Phenomena of compensation of the players
Finally, let's look at an interesting phenomenon... The compensation of the behavior of the players in the gold market. In the graph below, we have represented the evolution of the different elasticities. In other words, we have represented the evolution of the sensitivity of the supply or demand of agents according to the price of gold. Thus, we can see that a change in the behavior of certain market players (miners, central banks, recycled gold, etc.) will often result in a similar change in the behavior of other players.

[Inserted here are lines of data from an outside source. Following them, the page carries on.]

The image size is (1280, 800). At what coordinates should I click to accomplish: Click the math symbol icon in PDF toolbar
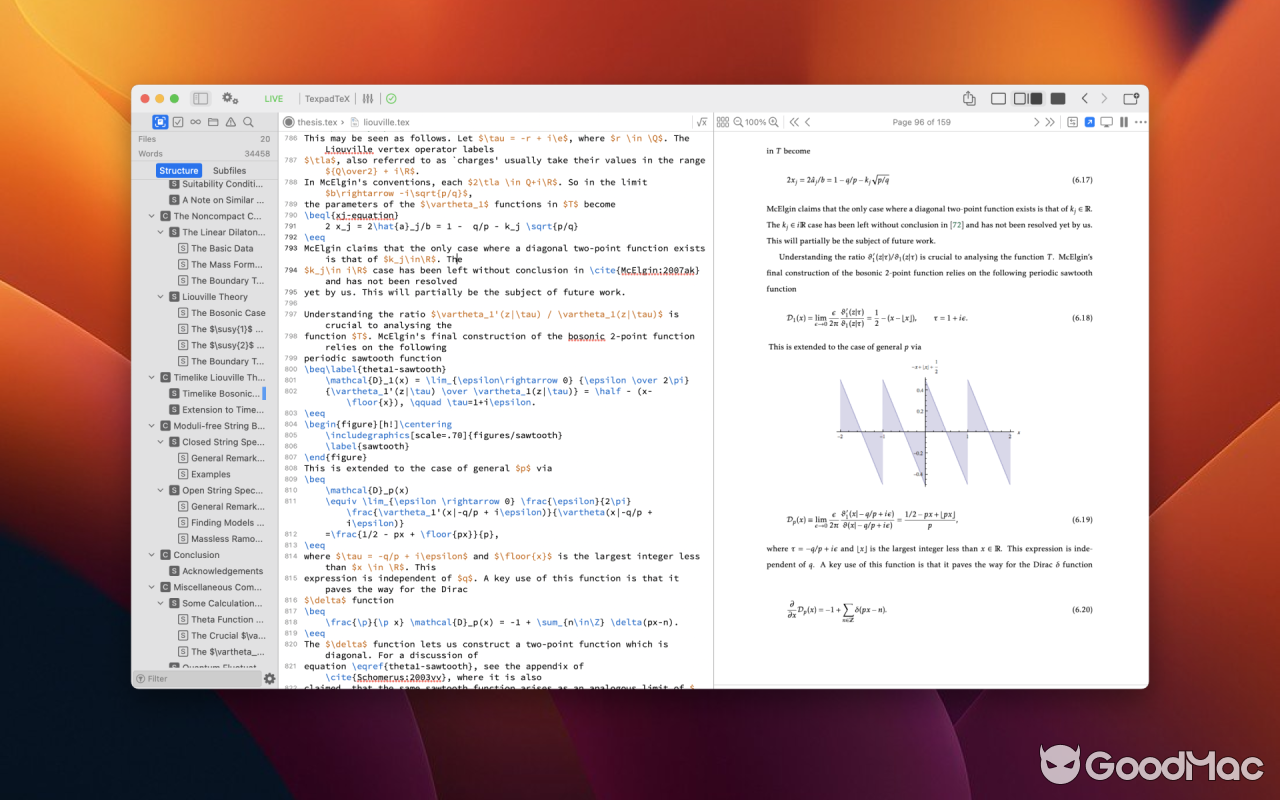[x=702, y=122]
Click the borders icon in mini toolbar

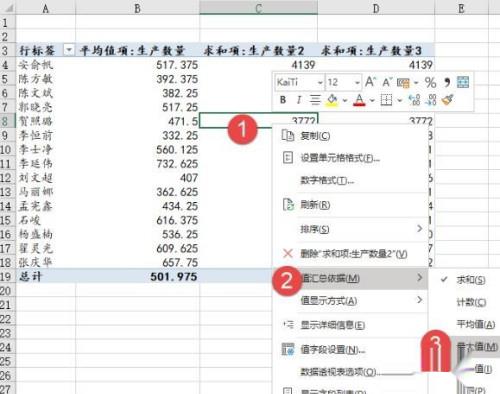386,100
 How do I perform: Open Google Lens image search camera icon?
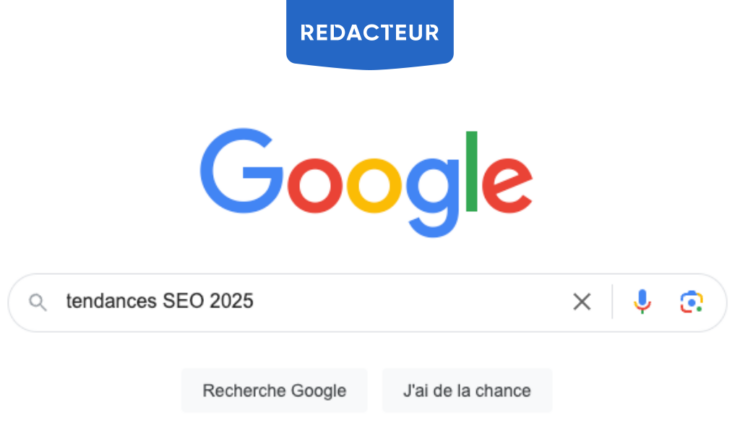tap(691, 302)
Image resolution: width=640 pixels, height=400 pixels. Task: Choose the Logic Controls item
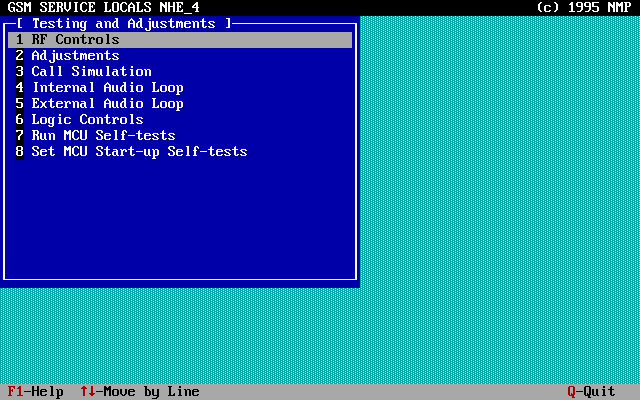(87, 120)
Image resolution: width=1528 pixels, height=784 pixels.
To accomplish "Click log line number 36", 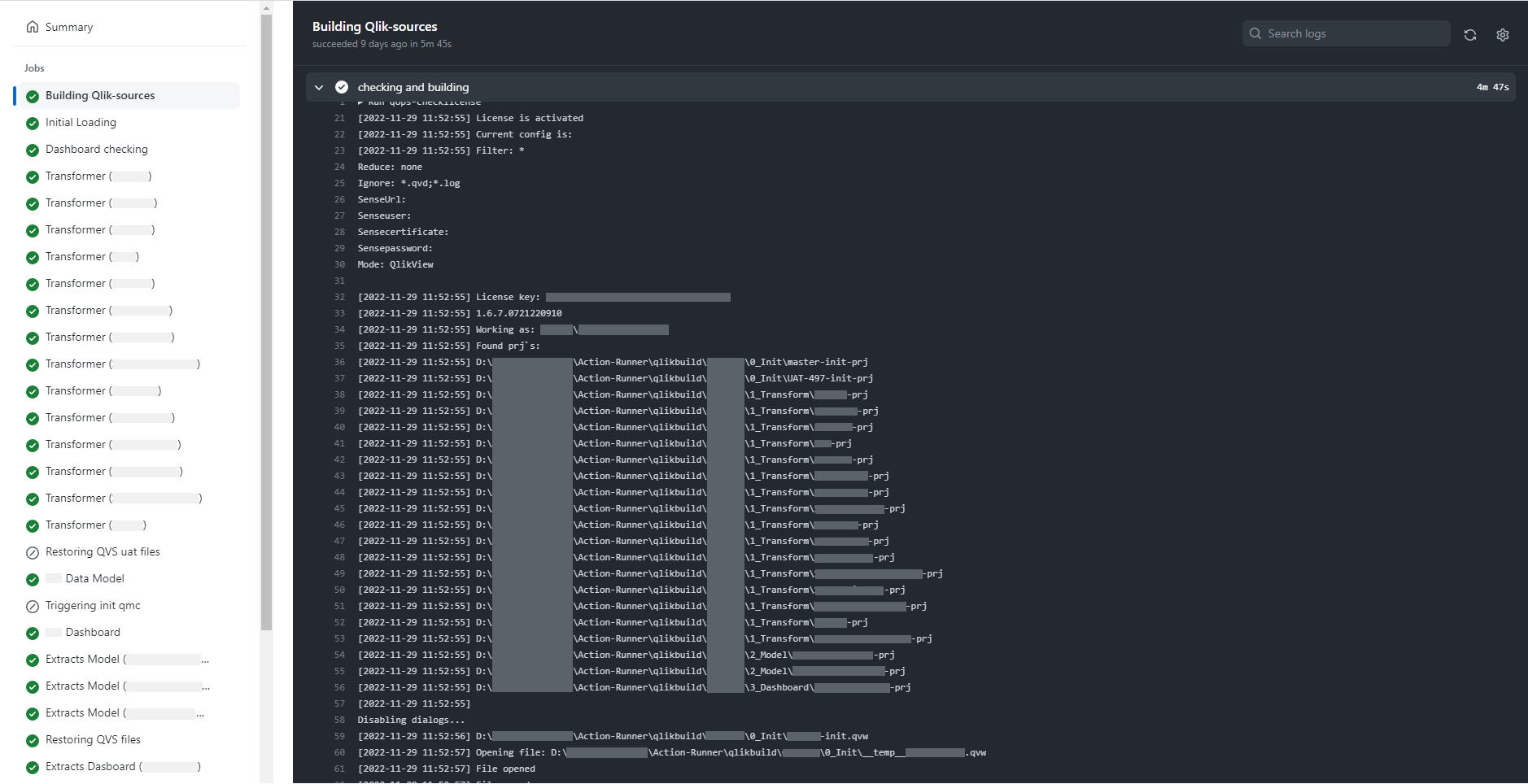I will pos(339,362).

For example, the elasticity of the supply of recycled gold evolves in a way that is globally inverse to the elasticity of demand from central banks. That is to say that a stronger increase in the supply of recycled gold in a bull market will certainly translate into a stronger reduction in the demand for gold from central banks. There is therefore a compensating phenomenon: the abnormal behavior of the supply of recycled gold translates into abnormal behavior of central banks. The same phenomenon can be observed with many players. In 2016, recycled gold supply reversed its behavior (capitulation), as did mining supply and central bank demand. At that time, gold sellers were increasing supply as the price fell, which was abnormal and signaled a change in psychology. Only such large changes in behavior can drive a powerful trend.

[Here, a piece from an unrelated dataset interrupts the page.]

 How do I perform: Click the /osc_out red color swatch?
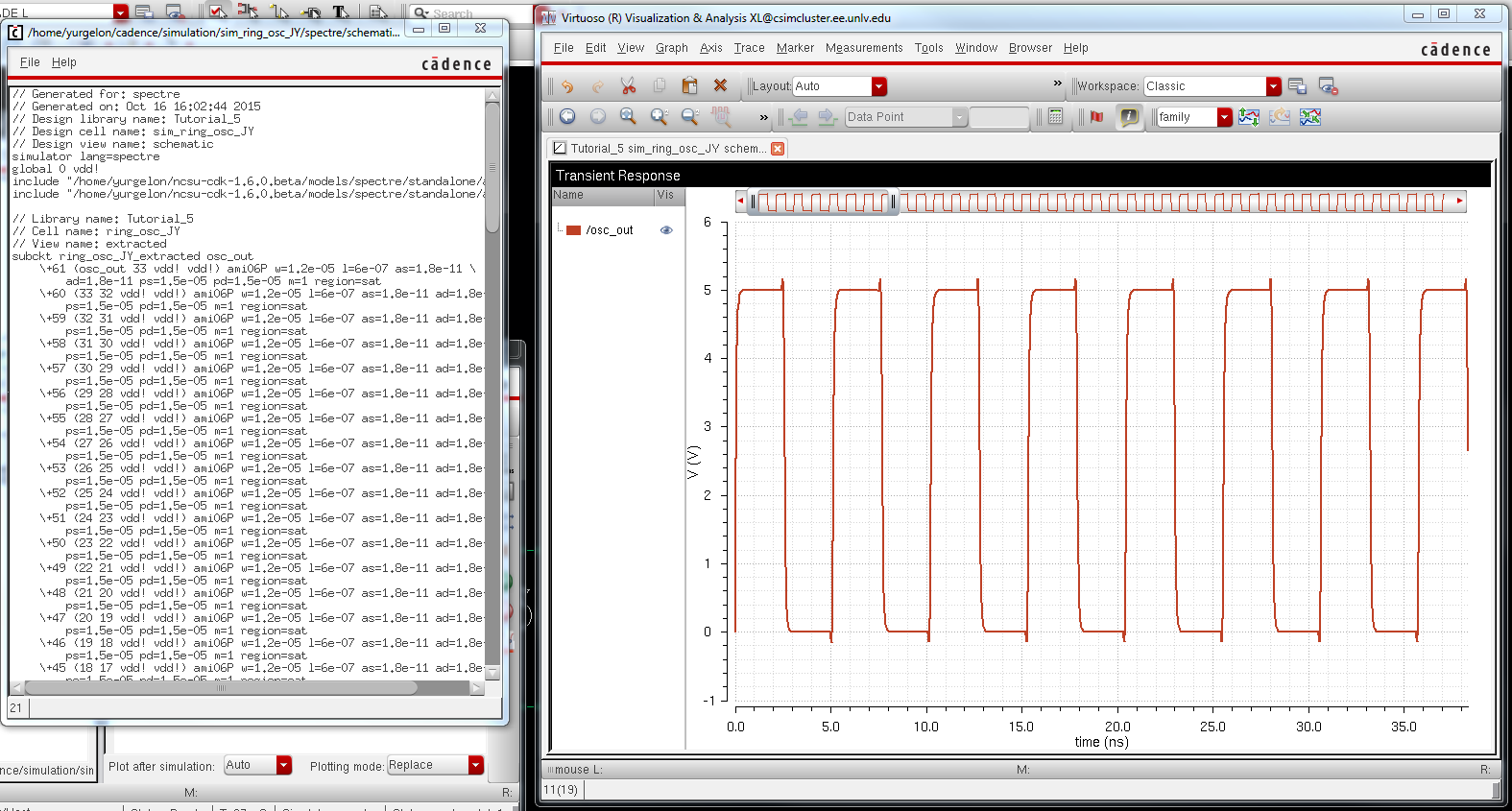(x=573, y=230)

In general, elasticity undergoes an extreme type of behavior. Most of the time, the behavior of gold market agents is "normal" and regular. Then, exceptionally, agents experience large changes in behavior. An elasticity that is too high is therefore less relevant for measuring the behavior that would be usual among agents. This is the case, for example, with the very high elasticity of demand for ETF funds.

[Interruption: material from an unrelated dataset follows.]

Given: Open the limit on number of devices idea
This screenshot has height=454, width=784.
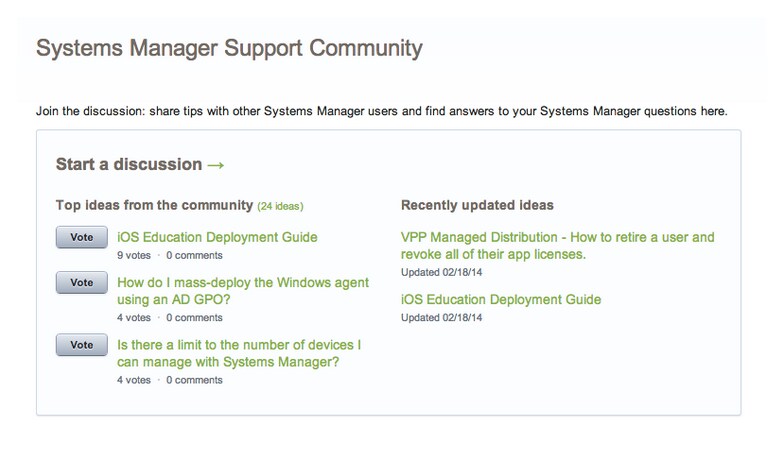Looking at the screenshot, I should click(239, 354).
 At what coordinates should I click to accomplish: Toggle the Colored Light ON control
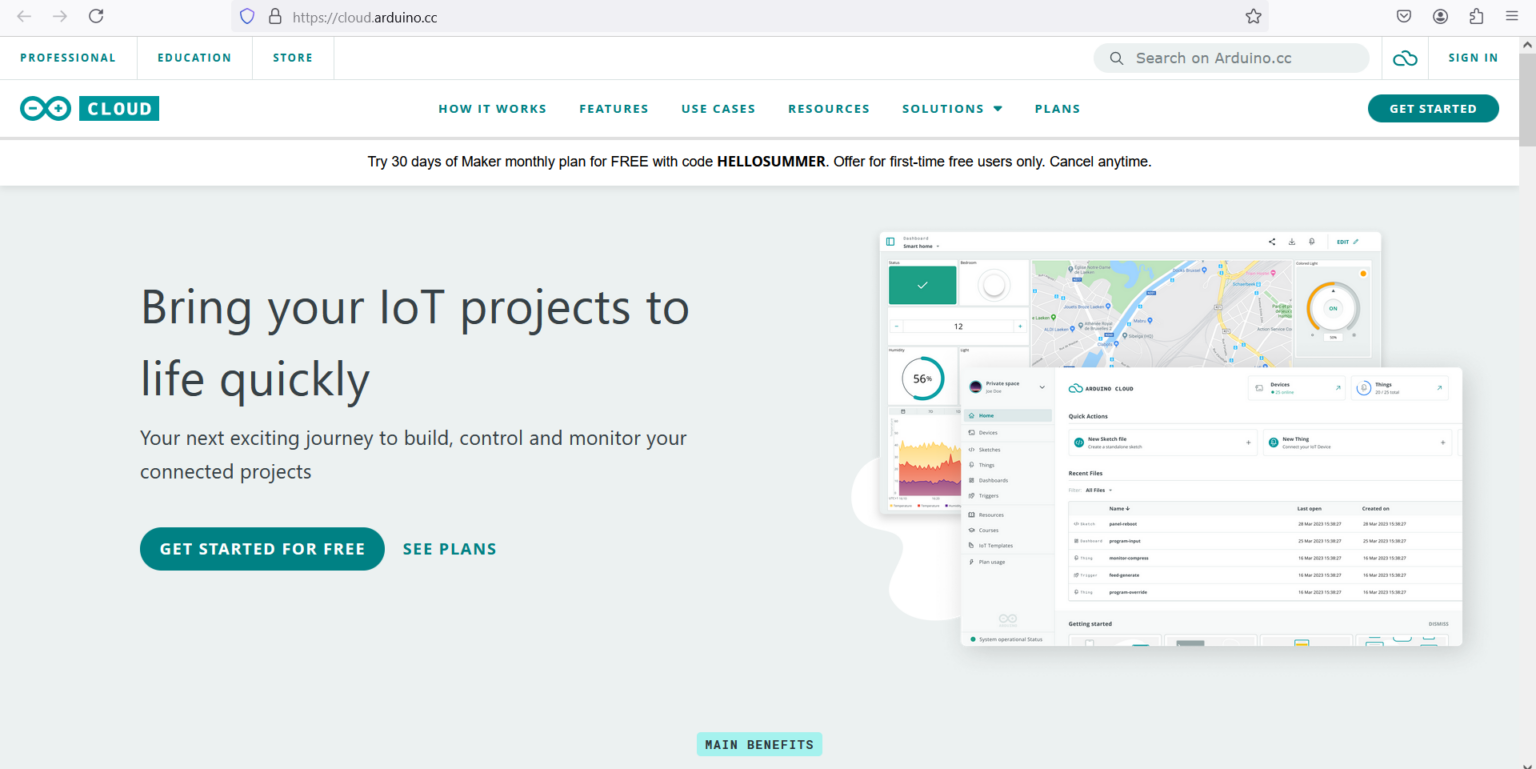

In short, the gold price appears to be a means of coordinating the players in the gold market. The exclusive study of elasticities, which measure the sensitivity of supply or demand to the gold price, allows us to draw several conclusions. First of all, an increase in the price of gold generally leads to a strong increase in investment demand, a great instability in the demand for funds which can produce large price variations, but also a more or less marked decrease in demand from central banks. On the supply side, an increase in the price of gold generally implies a slight reduction in mining supply, as well as a fairly marked increase in the supply of recycled gold.
In this sense, an increase in the price of gold in the long term is only possible if mining production costs increase, if holders of gold hold it permanently, or if investment demand increases. Moreover, it appears that certain players such as central banks or ETF funds can influence, sometimes quite significantly, the price of gold in the short or medium term.
Finally, an interesting conclusion is that gold sellers are willing to sell their gold without necessarily looking at the price. Gold buyers accumulate gold when it goes up. This explains a lot of the bullish behavior of gold over the very long term! In literary terms, this tells us a certain truth that shines through: gold is generally priceless in the eyes of those who own it.